Dale:  There’s a scene wherein our main characters, Rem and Torval, are talking of the past, and the things they’ve done that have led them to Yenara. Rem says, “Everyone deserves a choice, don’t they?” to which Torval agrees. And that leads to Torval’s thoughts on the city itself.

“For good or ill, come salvation or perdition, Yenara always offers us a choice. That, I think, is the great gift she has given the world, and the main reason that men still fight to possess her and are possessed by her. Whatever your fate when your mother whelped you, when you come here, it is all erased.

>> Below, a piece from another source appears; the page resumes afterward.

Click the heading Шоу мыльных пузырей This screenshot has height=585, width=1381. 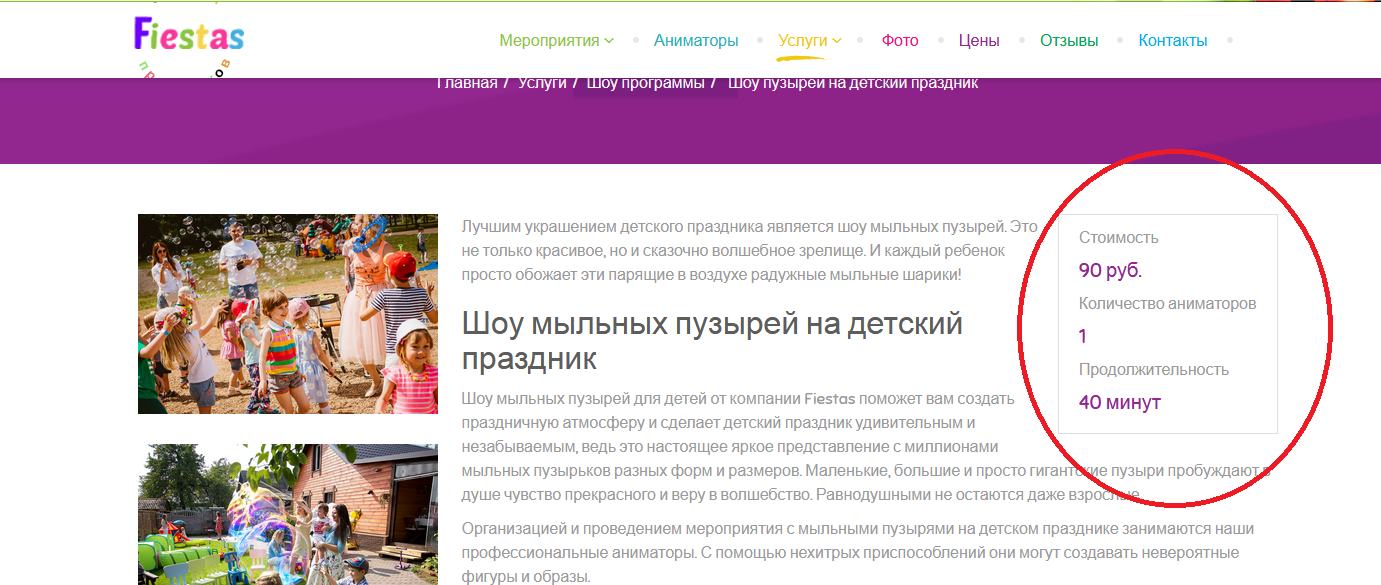(711, 340)
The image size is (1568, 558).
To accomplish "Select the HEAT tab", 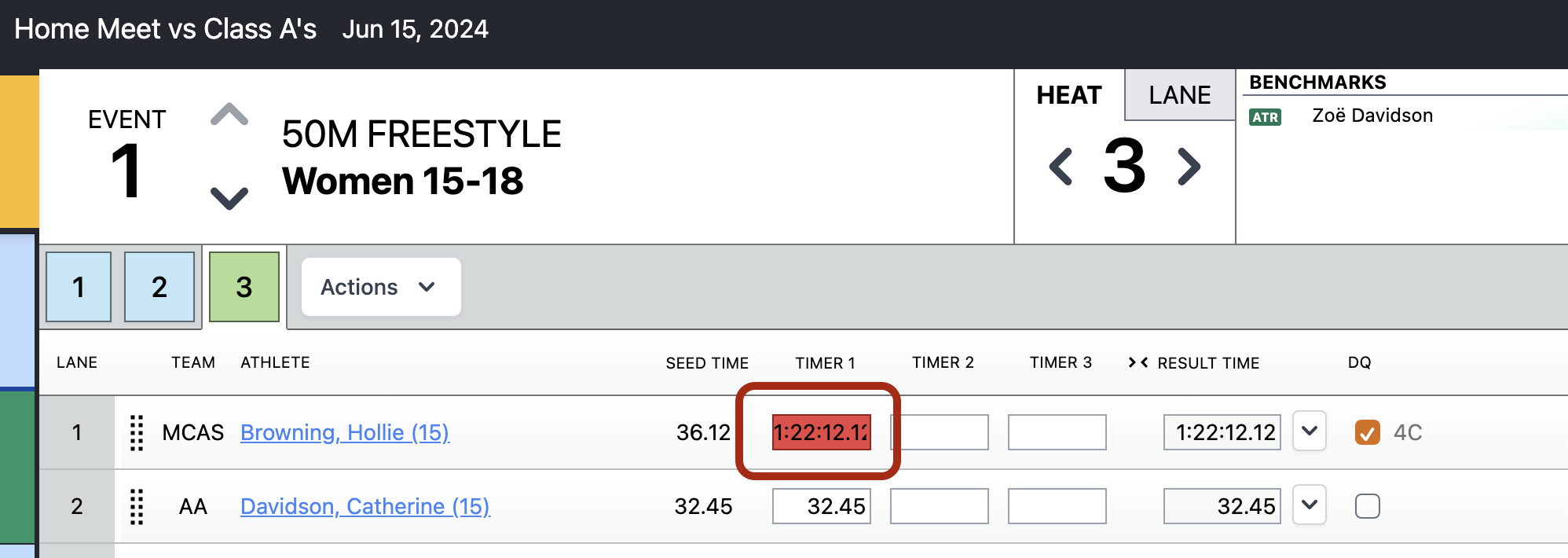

Yenara strips us of what we were, and demands that we become what we truly are.”

For me, that’s what the story’s all about, at its heart: finding your place in the world when the place you came from proves too small, or too limiting—a place where you can strip away all your pretensions and test your limits and be who you truly are.



TQWhat's next?

Dale:  Well, I’m neck-deep in a second Fifth Ward book at present, titled Friendly Fire, and I’ve got a third lined up following that. Beyond those, I have no clue what the future holds. We’ll have to see how the public takes to Rem and Torval before we’ll know if more adventures will follow—but I’m certainly ready to provide them. And I’ve got a few stories I’d like to tell in other worlds, other times and places. Only time will tell…



TQThank you for joining us at The Qwillery.

Dale:  Thank you! I appreciate the opportunity to prattle a bit!





The Fifth Ward: First Watch
The Fifth Ward 1
Orbit, July 11, 2017
Trade Paperback and eBook, 416 pages

A watchman of the Yenara City guard has gone missing. The culprit could be any of the usual suspects: drug-dealing orcs, mind-controlling elves, uncooperative mages, or humans being typical humans.

It's up to two reluctant partners -- Rem, a hungover miscreant who joins the Watch to pay off his bail, and Torval, a maul-wielding dwarf who's highly unimpressed with the untrained and weaponless Rem -- to uncover the truth and catch the murderer loose in their fair city.

"A brilliant premise, wonderfully told. A city that breathes, and heroes you can't help but root for." -- Nicholas Eames, author of Kings of the Wyld

"A glorious tour through fantasy's seamier side. A wilder ride than Middle Earth, and you'll love every minute of it!" -- Jon Hollins, author of the Dragon Lords series





About Dale

Photo by JP Wright
Dale Lucas is a novelist, screenwriter, and film critic from St. Petersburg, Florida.